Beyoncé’s Grammy Performance Was a Baby Blessing for All of Us

BeyoncéDid you watch the Grammy’s on Sunday? Then you probably saw Beyoncé’s stunning, ethereal, and undeniably pregnant performance of “Love Drought” and “Sandcastles.” You weren’t just watching a gorgeous performance, though. You were participating in the largest public baby blessing ceremony likely in the history of humanity.

Yes indeed she was glowing, although that’s nothing new for Queen Bey. Her performance was methodically slow — the precision and intention with which she moved were certainly due to her bulging belly, but they also punctuated the intensity of being a woman in her most primal. It was the deliberate movement of that heightened awareness every pregnant woman feels—that state of being that’s beyond words, that primal instinct to protect and at the same time parade with pride the gloriousness of the ultimate female experience.

She called on “not one but at least two religious icons,” Quartz notes of the costume influences of Oshun, a West African deity, and the Virgin Mary.

“Beyoncé, draped in yellow, recalled images of the Yoruba goddess of fertility and love. Her ornate gold headdress drew comparisons to the halo that frames depictions of Black Madonna.”

The nods to goddesses of the past make relevant even more so what she seemed to be including us all in: the need to honor ourselves, and our community, as we prepare for motherhood. Not just a public ceremony for her own expanding family, it’s an apt metaphor as millions of Americans, namely women and people of color, feel an urgent need to birth a new country, a new definition of what it means to be American.

Baby blessings go back to the dawning of humanity; every culture has their own variation, but they’re all centered on connecting the mother and the community with the awe and responsibility of life.

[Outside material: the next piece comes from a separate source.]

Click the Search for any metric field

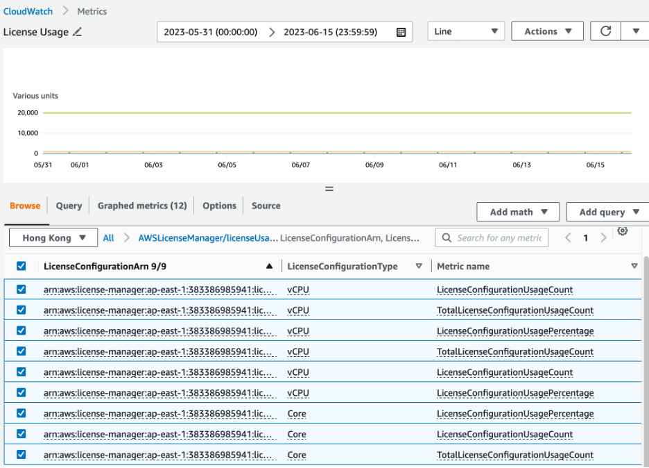pos(499,237)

It’s spiritual reflection at its most coherent, most literal. Preparing for motherhood is abstract, impossibly confusing and beautiful all at once. It is a world apart from just adding organic onesies to your Amazon baby registry.

Yet in modern society, we expect our mothers to do it all. Marissa Mayer, the Yahoo CEO, went back to work just days after giving birth to twins. But even stay-at-home mothers are expected to do more than just lay in bed all day. Most are alone within days of the birth as fathers go back to work (without paternity leave, they burn through a few weeks of vacation time if lucky), and other family members go home after using up their vacation time. Today’s mother is expected to take care of the house, take the baby to umpteen classes a week, and get on with life like becoming a mother is NBD. Like she just adopted a cat.

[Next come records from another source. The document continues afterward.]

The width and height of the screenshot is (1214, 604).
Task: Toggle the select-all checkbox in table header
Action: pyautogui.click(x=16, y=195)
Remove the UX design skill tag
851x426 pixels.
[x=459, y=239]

But as any mother knows, it’s a sleepless, hormonal rollercoaster. It’s bipolar. And unlike our ancestors, we have very limited ways of grounding, few methods or ways to cope with it all, if any. The primal is lost, or rather, it’s buried under the weight of modernity; it’s expected to sit ringside as we look for the most comfortable breastfeeding bra, take hundreds of pictures before the baby’s a week old, finish decorating the nursery in gender-neutral colors. It’s no wonder so many mothers come home from the hospital with a beautiful newborn, postpartum depression or anxiety, and a complete sense of discord.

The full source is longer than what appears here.